There might also be differences in active management of the scoring systems on the two sites that affect this.

justbefair
CooloutAC wrote:
Paleobotanical wrote:
CooloutAC wrote:

that happens to all of us.  And I think has to do with the way they default mmr is chess.com.

 

Thanks.  Looking over my opponents, most of them have hundreds of rapid games played and seem to play reasonably often, so I don't think default ratings are having much effect.  Less sure about stale ratings (but then a bunch of people were getting free wins from me when my rating was stale, so it works both ways.)

I'll take your word for it.  so far i been playing 100s of games on lichess and my rating has always been between 950 and 1050 since day 1.   On chess.com i been up and down 400 points and go on very long losing and winning streaks.  It just happens too often for me to think its natural.  yes I do go on long tilts and just start resigning games out of frustration I do it on lichess too,  but even still my rating and the matches seem very stable on lichess.  Something is very different about both sites thats for sure.

Your rating here on Chess.com has been fairly stable too-  mainly staying within 100 points of 400 since a few weeks after you got started.

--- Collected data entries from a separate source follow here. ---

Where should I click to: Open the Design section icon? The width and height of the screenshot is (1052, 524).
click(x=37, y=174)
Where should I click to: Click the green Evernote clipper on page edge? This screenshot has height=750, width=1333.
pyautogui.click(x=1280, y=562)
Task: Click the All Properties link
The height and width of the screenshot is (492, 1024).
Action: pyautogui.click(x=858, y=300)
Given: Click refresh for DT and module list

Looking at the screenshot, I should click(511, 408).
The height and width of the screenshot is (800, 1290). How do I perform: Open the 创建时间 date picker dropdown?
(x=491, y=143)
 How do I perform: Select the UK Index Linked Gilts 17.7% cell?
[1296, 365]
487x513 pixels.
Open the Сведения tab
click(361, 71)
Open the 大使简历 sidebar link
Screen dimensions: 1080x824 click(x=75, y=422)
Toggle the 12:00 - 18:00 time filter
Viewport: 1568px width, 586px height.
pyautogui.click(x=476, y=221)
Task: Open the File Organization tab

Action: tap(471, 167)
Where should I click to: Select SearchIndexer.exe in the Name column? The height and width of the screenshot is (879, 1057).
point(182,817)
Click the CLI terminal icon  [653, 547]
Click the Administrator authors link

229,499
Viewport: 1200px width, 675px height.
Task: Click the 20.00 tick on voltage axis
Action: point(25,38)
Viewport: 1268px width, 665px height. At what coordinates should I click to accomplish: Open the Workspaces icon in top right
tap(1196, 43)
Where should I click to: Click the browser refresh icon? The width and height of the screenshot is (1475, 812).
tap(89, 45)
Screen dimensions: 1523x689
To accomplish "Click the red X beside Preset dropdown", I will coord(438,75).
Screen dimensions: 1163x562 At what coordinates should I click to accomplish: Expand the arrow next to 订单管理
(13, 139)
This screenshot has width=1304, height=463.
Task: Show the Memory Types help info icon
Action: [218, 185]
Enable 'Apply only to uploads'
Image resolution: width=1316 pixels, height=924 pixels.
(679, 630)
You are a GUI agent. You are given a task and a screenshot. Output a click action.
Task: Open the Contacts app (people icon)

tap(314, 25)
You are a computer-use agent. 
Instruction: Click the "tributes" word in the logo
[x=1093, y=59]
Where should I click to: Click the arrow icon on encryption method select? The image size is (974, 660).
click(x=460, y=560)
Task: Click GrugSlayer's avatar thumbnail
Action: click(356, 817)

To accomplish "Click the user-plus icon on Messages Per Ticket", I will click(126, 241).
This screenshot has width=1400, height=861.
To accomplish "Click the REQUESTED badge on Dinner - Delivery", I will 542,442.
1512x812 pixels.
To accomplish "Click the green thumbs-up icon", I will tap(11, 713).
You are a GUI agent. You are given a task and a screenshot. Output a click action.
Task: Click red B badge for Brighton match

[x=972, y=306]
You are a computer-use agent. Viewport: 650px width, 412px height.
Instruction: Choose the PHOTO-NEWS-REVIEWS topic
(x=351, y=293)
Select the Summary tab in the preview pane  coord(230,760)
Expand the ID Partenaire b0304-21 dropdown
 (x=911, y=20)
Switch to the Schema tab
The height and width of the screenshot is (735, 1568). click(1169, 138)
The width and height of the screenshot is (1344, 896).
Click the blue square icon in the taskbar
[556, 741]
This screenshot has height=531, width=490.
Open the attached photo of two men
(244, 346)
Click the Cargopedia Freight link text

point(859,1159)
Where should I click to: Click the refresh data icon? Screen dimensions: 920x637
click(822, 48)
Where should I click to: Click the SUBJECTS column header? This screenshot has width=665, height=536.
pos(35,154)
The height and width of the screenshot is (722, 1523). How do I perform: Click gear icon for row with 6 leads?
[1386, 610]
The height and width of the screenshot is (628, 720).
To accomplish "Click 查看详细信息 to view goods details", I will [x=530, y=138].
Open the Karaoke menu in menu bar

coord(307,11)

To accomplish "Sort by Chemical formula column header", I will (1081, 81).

/ Except for a period in late October when it dropped to 100, the minimum rating possible.   

Paleobotanical
CooloutAC wrote:

because of the amount of blunders which again can be based on your opponents and not necessary your own level of play.

 

Possible in principle, but I know the stuff I'm blundering and while my win rate and blunder rate have swung wildly over the last three weeks, my opponents aren't really doing anything more clever.  (I'm just remembering better what I've lost to recently and looking for similar things more carefully.)

happy140411

Yes but if you get more rating you will be more famous.